Exercise details → Your reply should reproduce each record precisely as written.
----
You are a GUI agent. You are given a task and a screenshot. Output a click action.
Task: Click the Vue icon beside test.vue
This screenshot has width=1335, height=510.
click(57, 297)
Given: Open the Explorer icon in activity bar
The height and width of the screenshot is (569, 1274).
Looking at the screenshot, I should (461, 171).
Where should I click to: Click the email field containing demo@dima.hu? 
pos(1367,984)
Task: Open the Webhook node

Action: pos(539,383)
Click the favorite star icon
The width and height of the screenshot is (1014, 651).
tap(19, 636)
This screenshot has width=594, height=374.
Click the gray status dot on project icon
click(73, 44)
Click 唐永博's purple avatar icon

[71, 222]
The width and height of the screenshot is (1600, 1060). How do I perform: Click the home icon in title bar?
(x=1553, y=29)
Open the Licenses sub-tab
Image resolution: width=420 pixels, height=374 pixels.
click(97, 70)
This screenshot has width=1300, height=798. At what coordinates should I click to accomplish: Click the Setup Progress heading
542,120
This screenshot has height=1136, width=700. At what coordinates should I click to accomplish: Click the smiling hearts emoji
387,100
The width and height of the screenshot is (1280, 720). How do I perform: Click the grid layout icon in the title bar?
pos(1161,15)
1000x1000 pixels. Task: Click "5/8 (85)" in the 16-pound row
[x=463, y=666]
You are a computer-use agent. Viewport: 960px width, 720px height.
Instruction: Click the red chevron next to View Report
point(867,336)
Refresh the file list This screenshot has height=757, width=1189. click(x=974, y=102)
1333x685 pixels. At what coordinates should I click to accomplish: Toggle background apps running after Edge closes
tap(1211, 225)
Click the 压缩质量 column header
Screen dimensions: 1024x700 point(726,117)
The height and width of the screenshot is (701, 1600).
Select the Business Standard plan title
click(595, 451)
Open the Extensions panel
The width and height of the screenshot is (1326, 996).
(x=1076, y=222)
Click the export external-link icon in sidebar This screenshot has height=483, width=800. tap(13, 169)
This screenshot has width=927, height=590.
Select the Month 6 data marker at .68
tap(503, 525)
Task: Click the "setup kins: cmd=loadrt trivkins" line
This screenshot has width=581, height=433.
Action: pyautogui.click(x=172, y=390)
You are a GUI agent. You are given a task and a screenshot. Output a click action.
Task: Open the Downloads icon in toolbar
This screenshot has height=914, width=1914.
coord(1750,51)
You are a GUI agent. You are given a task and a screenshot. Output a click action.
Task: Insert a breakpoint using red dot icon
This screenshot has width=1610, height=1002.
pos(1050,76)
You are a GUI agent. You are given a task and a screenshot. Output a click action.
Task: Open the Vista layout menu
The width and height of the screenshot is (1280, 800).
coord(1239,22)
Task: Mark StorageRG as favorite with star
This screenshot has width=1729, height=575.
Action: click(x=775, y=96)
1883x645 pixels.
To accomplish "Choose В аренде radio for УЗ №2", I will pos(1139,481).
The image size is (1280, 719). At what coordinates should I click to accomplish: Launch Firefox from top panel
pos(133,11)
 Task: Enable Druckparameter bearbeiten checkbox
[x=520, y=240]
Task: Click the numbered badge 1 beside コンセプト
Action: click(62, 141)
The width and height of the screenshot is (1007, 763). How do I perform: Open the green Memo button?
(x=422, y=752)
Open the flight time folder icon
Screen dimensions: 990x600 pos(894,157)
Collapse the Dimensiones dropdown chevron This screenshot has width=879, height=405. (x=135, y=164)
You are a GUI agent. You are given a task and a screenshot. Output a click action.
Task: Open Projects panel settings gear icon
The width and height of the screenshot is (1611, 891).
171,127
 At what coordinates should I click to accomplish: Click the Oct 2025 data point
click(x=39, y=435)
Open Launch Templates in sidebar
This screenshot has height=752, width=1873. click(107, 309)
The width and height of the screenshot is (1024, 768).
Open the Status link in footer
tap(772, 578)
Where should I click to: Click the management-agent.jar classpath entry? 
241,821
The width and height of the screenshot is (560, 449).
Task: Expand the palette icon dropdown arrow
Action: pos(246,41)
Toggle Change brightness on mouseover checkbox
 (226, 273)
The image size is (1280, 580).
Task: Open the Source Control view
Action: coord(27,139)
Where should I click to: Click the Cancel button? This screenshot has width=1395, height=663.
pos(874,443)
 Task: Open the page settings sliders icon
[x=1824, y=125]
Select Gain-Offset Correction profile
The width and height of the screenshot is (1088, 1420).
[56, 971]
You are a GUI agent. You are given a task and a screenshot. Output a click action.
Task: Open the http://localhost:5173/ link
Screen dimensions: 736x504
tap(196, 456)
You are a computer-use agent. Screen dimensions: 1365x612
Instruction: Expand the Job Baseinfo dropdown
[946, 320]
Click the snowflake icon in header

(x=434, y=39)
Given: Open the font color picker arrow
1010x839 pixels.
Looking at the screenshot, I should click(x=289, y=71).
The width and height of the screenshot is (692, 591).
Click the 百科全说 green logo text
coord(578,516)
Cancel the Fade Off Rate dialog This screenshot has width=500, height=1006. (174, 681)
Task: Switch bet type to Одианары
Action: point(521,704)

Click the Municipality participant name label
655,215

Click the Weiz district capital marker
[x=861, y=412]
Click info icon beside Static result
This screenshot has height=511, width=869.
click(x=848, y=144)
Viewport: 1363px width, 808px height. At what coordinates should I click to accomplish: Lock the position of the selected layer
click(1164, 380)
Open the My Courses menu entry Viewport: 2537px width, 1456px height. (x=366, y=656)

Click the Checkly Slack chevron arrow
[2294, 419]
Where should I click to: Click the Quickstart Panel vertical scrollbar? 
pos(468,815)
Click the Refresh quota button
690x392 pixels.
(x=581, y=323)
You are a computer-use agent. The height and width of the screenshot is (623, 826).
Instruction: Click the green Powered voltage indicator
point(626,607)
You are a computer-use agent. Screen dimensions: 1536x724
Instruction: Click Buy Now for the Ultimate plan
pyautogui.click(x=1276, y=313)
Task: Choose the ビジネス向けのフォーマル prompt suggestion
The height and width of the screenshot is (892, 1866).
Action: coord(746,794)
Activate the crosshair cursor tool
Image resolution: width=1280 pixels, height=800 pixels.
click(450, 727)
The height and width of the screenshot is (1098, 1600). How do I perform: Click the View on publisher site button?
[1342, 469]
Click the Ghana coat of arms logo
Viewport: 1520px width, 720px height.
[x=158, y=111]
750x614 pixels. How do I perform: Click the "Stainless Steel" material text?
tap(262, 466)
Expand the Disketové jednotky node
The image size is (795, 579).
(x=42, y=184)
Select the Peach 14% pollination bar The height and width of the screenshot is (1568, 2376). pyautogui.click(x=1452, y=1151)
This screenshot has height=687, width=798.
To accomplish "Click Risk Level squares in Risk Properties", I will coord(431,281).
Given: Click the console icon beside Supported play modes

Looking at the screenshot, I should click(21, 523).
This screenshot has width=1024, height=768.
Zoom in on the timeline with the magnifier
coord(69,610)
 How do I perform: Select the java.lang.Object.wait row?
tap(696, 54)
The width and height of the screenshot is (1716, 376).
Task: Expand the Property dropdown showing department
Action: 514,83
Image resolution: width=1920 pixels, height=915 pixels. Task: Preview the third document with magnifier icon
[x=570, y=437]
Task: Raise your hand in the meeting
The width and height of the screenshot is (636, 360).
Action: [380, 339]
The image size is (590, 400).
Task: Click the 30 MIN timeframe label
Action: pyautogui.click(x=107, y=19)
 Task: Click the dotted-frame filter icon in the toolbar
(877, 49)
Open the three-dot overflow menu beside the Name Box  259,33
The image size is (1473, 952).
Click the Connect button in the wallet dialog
----
Answer →
You are a GUI agent. You are given a task and a screenshot. Output a click action.
Task: Click the Vue icon beside test.vue
This screenshot has width=1335, height=510.
click(57, 297)
Given: Open the Explorer icon in activity bar
The height and width of the screenshot is (569, 1274).
Looking at the screenshot, I should (461, 171).
Where should I click to: Click the email field containing demo@dima.hu? 
pos(1367,984)
Task: Open the Webhook node

Action: pos(539,383)
Click the favorite star icon
The width and height of the screenshot is (1014, 651).
tap(19, 636)
This screenshot has width=594, height=374.
Click the gray status dot on project icon
click(73, 44)
Click 唐永博's purple avatar icon

[71, 222]
The width and height of the screenshot is (1600, 1060). How do I perform: Click the home icon in title bar?
(x=1553, y=29)
Open the Licenses sub-tab
Image resolution: width=420 pixels, height=374 pixels.
click(97, 70)
This screenshot has width=1300, height=798. At what coordinates should I click to accomplish: Click the Setup Progress heading
542,120
This screenshot has height=1136, width=700. At what coordinates should I click to accomplish: Click the smiling hearts emoji
387,100
The width and height of the screenshot is (1280, 720). How do I perform: Click the grid layout icon in the title bar?
pos(1161,15)
1000x1000 pixels. Task: Click "5/8 (85)" in the 16-pound row
[x=463, y=666]
You are a computer-use agent. Viewport: 960px width, 720px height.
Instruction: Click the red chevron next to View Report
point(867,336)
Refresh the file list This screenshot has height=757, width=1189. click(x=974, y=102)
1333x685 pixels. At what coordinates should I click to accomplish: Toggle background apps running after Edge closes
tap(1211, 225)
Click the 压缩质量 column header
Screen dimensions: 1024x700 point(726,117)
The height and width of the screenshot is (701, 1600).
Select the Business Standard plan title
click(595, 451)
Open the Extensions panel
The width and height of the screenshot is (1326, 996).
(x=1076, y=222)
Click the export external-link icon in sidebar This screenshot has height=483, width=800. tap(13, 169)
This screenshot has width=927, height=590.
Select the Month 6 data marker at .68
tap(503, 525)
Task: Click the "setup kins: cmd=loadrt trivkins" line
This screenshot has width=581, height=433.
Action: pyautogui.click(x=172, y=390)
You are a GUI agent. You are given a task and a screenshot. Output a click action.
Task: Open the Downloads icon in toolbar
This screenshot has height=914, width=1914.
coord(1750,51)
You are a GUI agent. You are given a task and a screenshot. Output a click action.
Task: Insert a breakpoint using red dot icon
This screenshot has width=1610, height=1002.
pos(1050,76)
You are a GUI agent. You are given a task and a screenshot. Output a click action.
Task: Open the Vista layout menu
The width and height of the screenshot is (1280, 800).
coord(1239,22)
Task: Mark StorageRG as favorite with star
This screenshot has width=1729, height=575.
Action: click(x=775, y=96)
1883x645 pixels.
To accomplish "Choose В аренде radio for УЗ №2", I will pos(1139,481).
The image size is (1280, 719). At what coordinates should I click to accomplish: Launch Firefox from top panel
pos(133,11)
 Task: Enable Druckparameter bearbeiten checkbox
[x=520, y=240]
Task: Click the numbered badge 1 beside コンセプト
Action: click(62, 141)
The width and height of the screenshot is (1007, 763). How do I perform: Open the green Memo button?
(x=422, y=752)
Open the flight time folder icon
Screen dimensions: 990x600 pos(894,157)
Collapse the Dimensiones dropdown chevron This screenshot has width=879, height=405. (x=135, y=164)
You are a GUI agent. You are given a task and a screenshot. Output a click action.
Task: Open Projects panel settings gear icon
The width and height of the screenshot is (1611, 891).
171,127
 At what coordinates should I click to accomplish: Click the Oct 2025 data point
click(x=39, y=435)
Open Launch Templates in sidebar
This screenshot has height=752, width=1873. click(107, 309)
The width and height of the screenshot is (1024, 768).
Open the Status link in footer
tap(772, 578)
Where should I click to: Click the management-agent.jar classpath entry? 
241,821
The width and height of the screenshot is (560, 449).
Task: Expand the palette icon dropdown arrow
Action: pos(246,41)
Toggle Change brightness on mouseover checkbox
 (226, 273)
The image size is (1280, 580).
Task: Open the Source Control view
Action: coord(27,139)
Where should I click to: Click the Cancel button? This screenshot has width=1395, height=663.
pos(874,443)
 Task: Open the page settings sliders icon
[x=1824, y=125]
Select Gain-Offset Correction profile
The width and height of the screenshot is (1088, 1420).
[56, 971]
You are a GUI agent. You are given a task and a screenshot. Output a click action.
Task: Open the http://localhost:5173/ link
Screen dimensions: 736x504
tap(196, 456)
You are a computer-use agent. Screen dimensions: 1365x612
Instruction: Expand the Job Baseinfo dropdown
[946, 320]
Click the snowflake icon in header

(x=434, y=39)
Given: Open the font color picker arrow
1010x839 pixels.
Looking at the screenshot, I should click(x=289, y=71).
The width and height of the screenshot is (692, 591).
Click the 百科全说 green logo text
coord(578,516)
Cancel the Fade Off Rate dialog This screenshot has width=500, height=1006. (174, 681)
Task: Switch bet type to Одианары
Action: point(521,704)

Click the Municipality participant name label
655,215

Click the Weiz district capital marker
[x=861, y=412]
Click info icon beside Static result
This screenshot has height=511, width=869.
click(x=848, y=144)
Viewport: 1363px width, 808px height. At what coordinates should I click to accomplish: Lock the position of the selected layer
click(1164, 380)
Open the My Courses menu entry Viewport: 2537px width, 1456px height. (x=366, y=656)

Click the Checkly Slack chevron arrow
[2294, 419]
Where should I click to: Click the Quickstart Panel vertical scrollbar? 
pos(468,815)
Click the Refresh quota button
690x392 pixels.
(x=581, y=323)
You are a computer-use agent. The height and width of the screenshot is (623, 826).
Instruction: Click the green Powered voltage indicator
point(626,607)
You are a computer-use agent. Screen dimensions: 1536x724
Instruction: Click Buy Now for the Ultimate plan
pyautogui.click(x=1276, y=313)
Task: Choose the ビジネス向けのフォーマル prompt suggestion
The height and width of the screenshot is (892, 1866).
Action: coord(746,794)
Activate the crosshair cursor tool
Image resolution: width=1280 pixels, height=800 pixels.
click(450, 727)
The height and width of the screenshot is (1098, 1600). How do I perform: Click the View on publisher site button?
[1342, 469]
Click the Ghana coat of arms logo
Viewport: 1520px width, 720px height.
[x=158, y=111]
750x614 pixels. How do I perform: Click the "Stainless Steel" material text?
tap(262, 466)
Expand the Disketové jednotky node
The image size is (795, 579).
(x=42, y=184)
Select the Peach 14% pollination bar The height and width of the screenshot is (1568, 2376). pyautogui.click(x=1452, y=1151)
This screenshot has height=687, width=798.
To accomplish "Click Risk Level squares in Risk Properties", I will coord(431,281).
Given: Click the console icon beside Supported play modes

Looking at the screenshot, I should click(21, 523).
This screenshot has width=1024, height=768.
Zoom in on the timeline with the magnifier
coord(69,610)
 How do I perform: Select the java.lang.Object.wait row?
tap(696, 54)
The width and height of the screenshot is (1716, 376).
Task: Expand the Property dropdown showing department
Action: 514,83
Image resolution: width=1920 pixels, height=915 pixels. Task: Preview the third document with magnifier icon
[x=570, y=437]
Task: Raise your hand in the meeting
The width and height of the screenshot is (636, 360).
Action: [380, 339]
The image size is (590, 400).
Task: Click the 30 MIN timeframe label
Action: pyautogui.click(x=107, y=19)
 Task: Click the dotted-frame filter icon in the toolbar
(877, 49)
Open the three-dot overflow menu beside the Name Box  259,33
The image size is (1473, 952).
Click the Connect button in the wallet dialog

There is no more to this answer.